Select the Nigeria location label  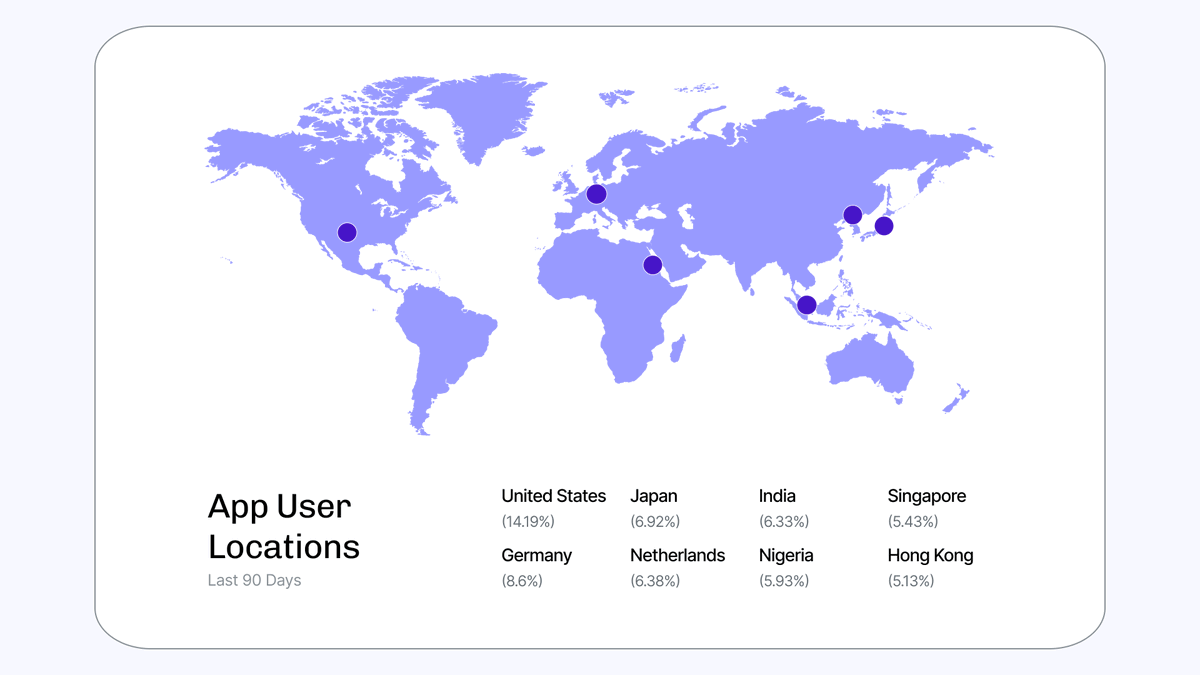pyautogui.click(x=786, y=555)
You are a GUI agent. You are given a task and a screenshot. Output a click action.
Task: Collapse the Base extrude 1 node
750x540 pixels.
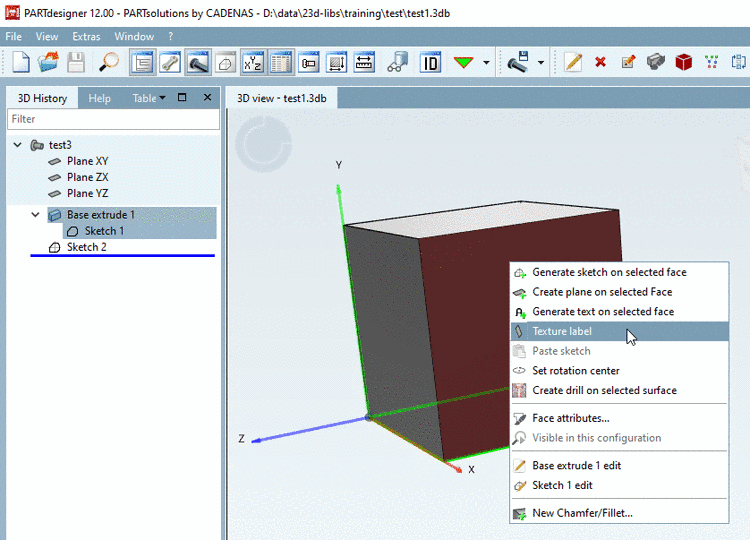36,215
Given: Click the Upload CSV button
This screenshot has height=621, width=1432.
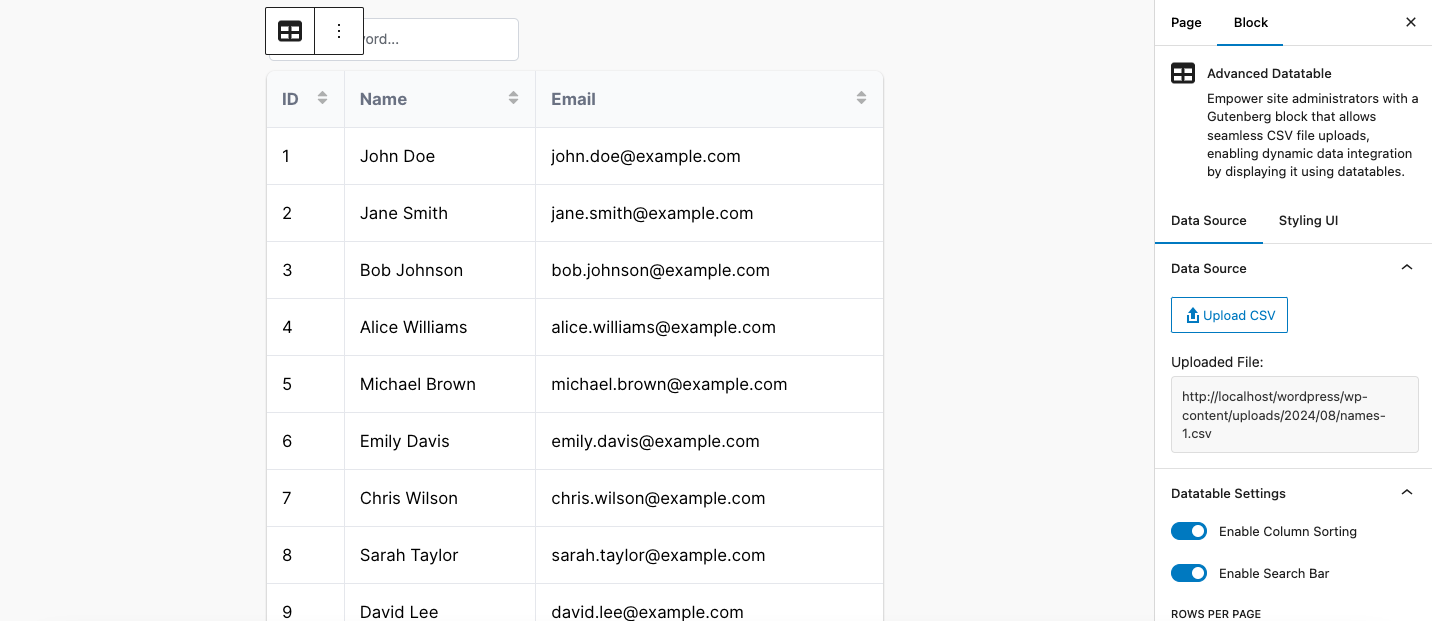Looking at the screenshot, I should point(1229,315).
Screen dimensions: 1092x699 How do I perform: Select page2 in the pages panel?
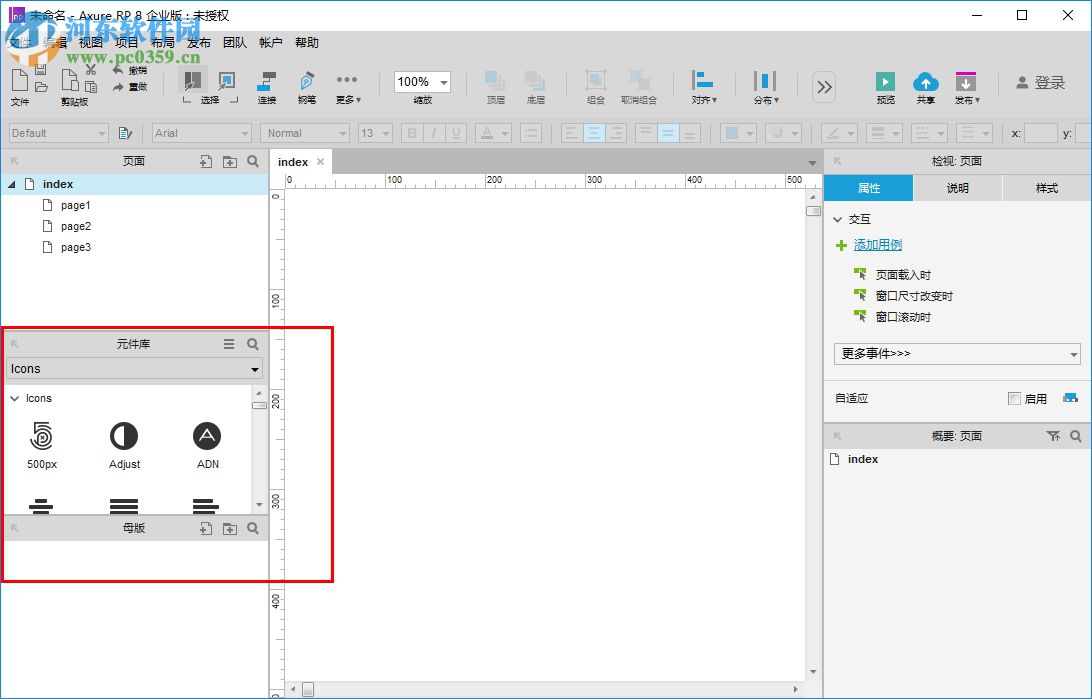pos(75,226)
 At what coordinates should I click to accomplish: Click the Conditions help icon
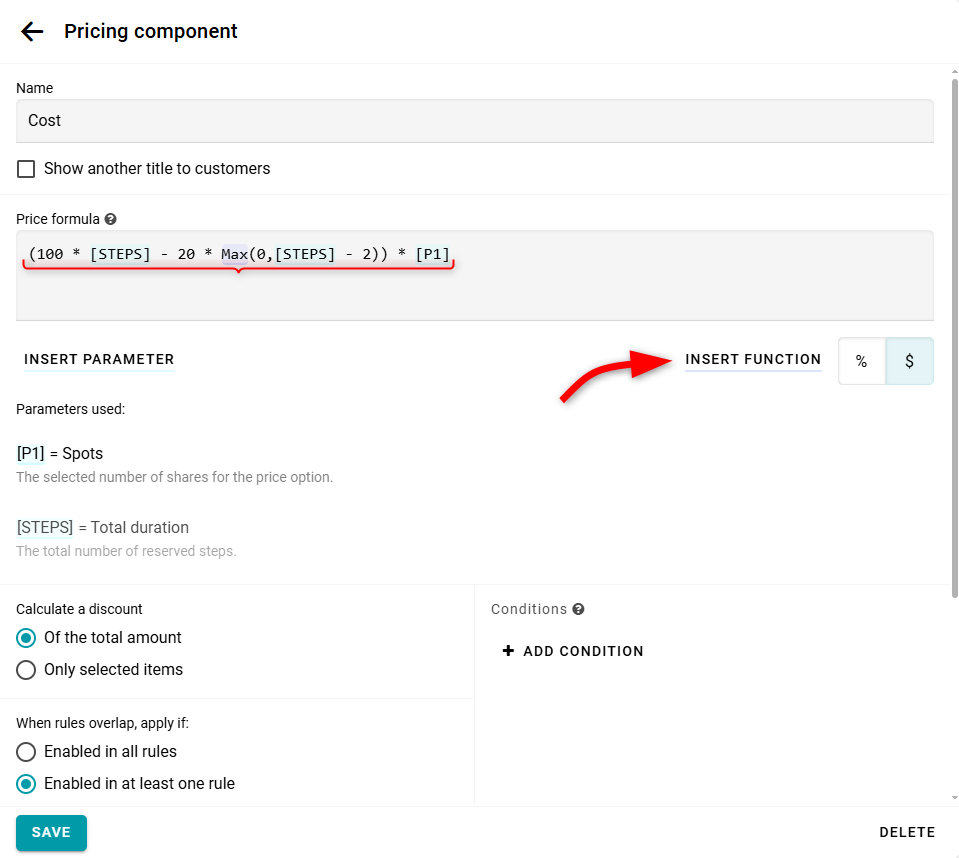(578, 609)
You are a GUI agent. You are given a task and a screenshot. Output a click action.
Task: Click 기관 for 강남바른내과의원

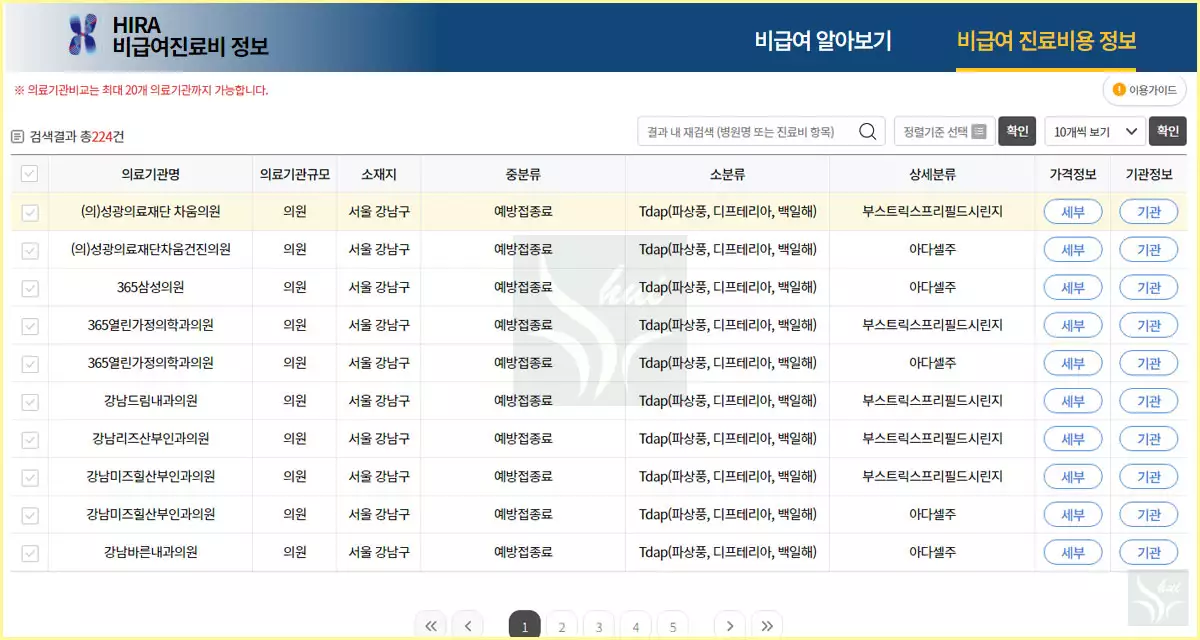(1148, 553)
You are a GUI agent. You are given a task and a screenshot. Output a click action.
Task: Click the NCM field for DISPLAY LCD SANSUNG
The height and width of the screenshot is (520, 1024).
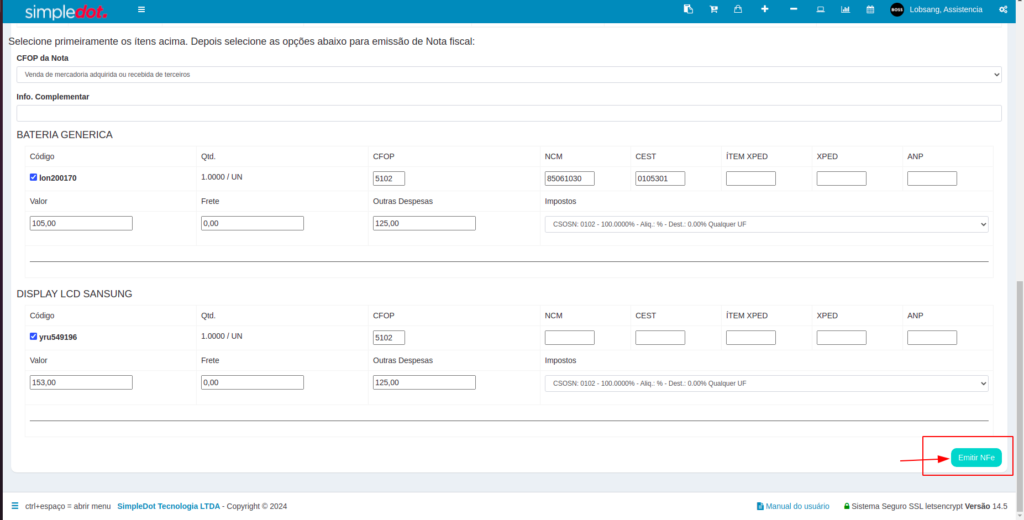click(x=569, y=338)
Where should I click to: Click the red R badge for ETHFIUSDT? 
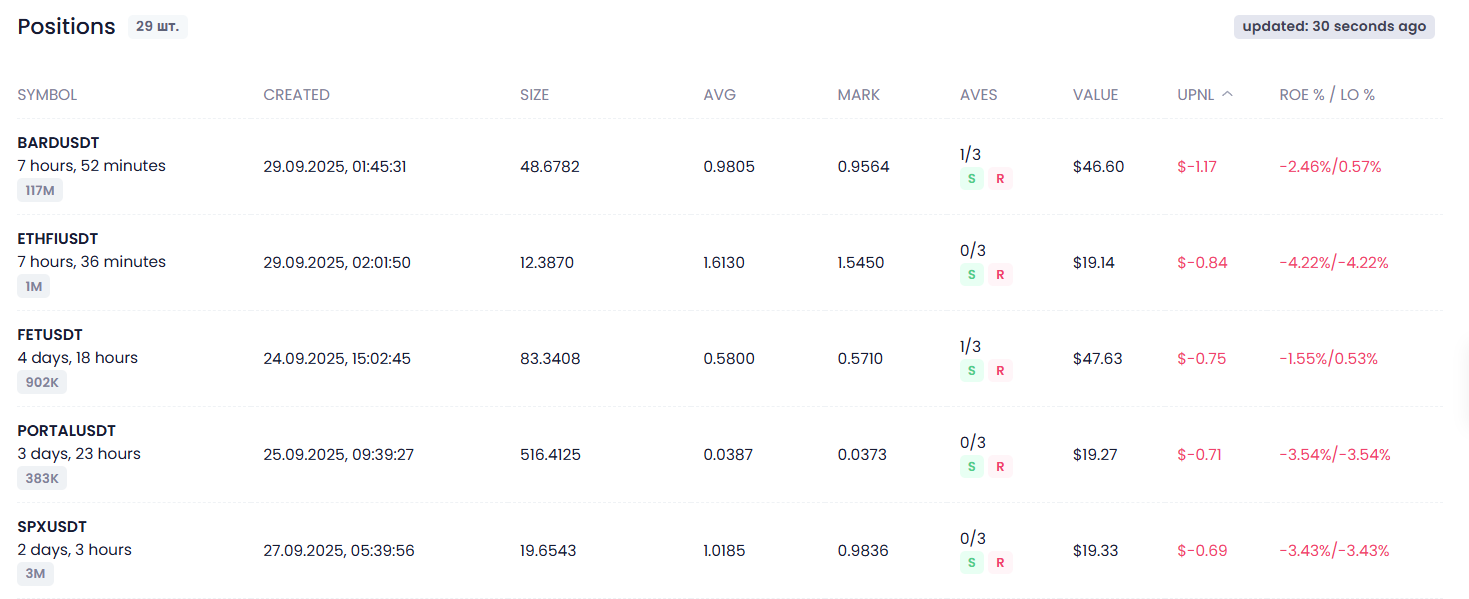(x=1000, y=275)
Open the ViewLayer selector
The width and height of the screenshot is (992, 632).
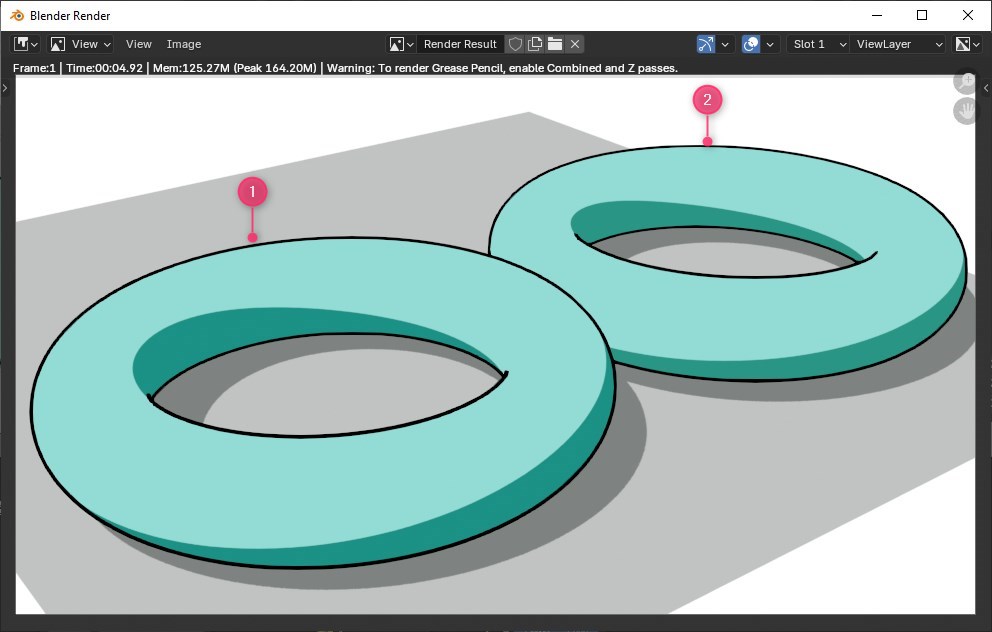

=====

EXERCISE AIM: Find every line in the items above that contains the string "width", matching case exactly, and copy each of those lines.

RESPONSE:
This screenshot has height=621, width=1432.
The height and width of the screenshot is (520, 1024).
The width and height of the screenshot is (992, 632).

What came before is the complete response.